5 comments

  • vessenes 15 minutes ago

    The title is dense and the paper is short. But the demo is outstanding: (https://huggingface.co/spaces/aiola/whisper-ner-v1). The sample audio is submitted with "entity labels" set to "football-club, football-player, referee" and WhisperNER returns tags Arsenal and Juventus for the football-club tag. They suggest "personal information" as a tag to try on audio.

    Impressive, very impressive.
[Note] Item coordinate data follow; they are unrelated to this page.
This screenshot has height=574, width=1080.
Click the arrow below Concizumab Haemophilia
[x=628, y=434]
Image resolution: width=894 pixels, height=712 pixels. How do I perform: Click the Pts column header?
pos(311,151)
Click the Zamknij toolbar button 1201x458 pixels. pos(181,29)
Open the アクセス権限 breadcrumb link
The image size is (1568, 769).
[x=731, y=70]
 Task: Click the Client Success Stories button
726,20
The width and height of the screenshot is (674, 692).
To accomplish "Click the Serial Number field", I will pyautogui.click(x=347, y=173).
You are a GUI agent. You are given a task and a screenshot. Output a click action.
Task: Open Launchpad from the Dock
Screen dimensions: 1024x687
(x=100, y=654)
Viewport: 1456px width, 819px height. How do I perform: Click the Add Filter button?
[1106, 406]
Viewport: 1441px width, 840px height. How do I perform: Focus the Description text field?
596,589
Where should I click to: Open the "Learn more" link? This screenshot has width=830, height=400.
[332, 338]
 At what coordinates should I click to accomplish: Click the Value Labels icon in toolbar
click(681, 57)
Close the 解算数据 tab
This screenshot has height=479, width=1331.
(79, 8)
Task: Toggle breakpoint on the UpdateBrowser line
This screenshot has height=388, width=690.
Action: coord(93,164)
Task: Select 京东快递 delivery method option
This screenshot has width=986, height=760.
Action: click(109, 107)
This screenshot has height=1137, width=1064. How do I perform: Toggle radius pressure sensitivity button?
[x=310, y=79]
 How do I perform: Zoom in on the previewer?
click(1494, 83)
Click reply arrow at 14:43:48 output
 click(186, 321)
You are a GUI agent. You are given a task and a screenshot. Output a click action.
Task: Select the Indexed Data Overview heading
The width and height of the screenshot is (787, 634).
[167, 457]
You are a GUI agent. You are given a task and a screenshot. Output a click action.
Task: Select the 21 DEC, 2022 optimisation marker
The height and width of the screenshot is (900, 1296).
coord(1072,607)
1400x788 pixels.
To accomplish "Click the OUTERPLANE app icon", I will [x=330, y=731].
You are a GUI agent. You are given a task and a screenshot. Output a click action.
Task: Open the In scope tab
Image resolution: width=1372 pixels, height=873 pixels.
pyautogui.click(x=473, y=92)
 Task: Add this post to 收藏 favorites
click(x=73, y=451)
I wonder if it could listen for credit cards or passwords.

  • timbilt 8 hours ago

    GitHub repo: https://github.com/aiola-lab/whisper-ner

    Hugging Face Demo: https://huggingface.co/spaces/aiola/whisper-ner-v1

    Pretty good article that focuses on the privacy/security aspect of this — having a single model that does ASR and NER:

    https://venturebeat.com/ai/aiola-unveils-open-source-ai-audi...

    • Tsarp 3 hours ago

      Wouldnt it be better to run normal Whisper and NER on top of the transcription before streaming a response or writing anything to disk?

      What advantage does this offer?

    • wanderingmind 5 hours ago

      Looks like only inference available and no fine tuning code available

  • clueless 3 hours ago

    "The model processes audio files and simultaneously applies NER to tag or mask specific types of sensitive information directly within the transcription pipeline. Unlike traditional multi-step systems, which leave data exposed during intermediary processing stages, Whisper-NER eliminates the need for separate ASR and NER tools, reducing vulnerability to breaches."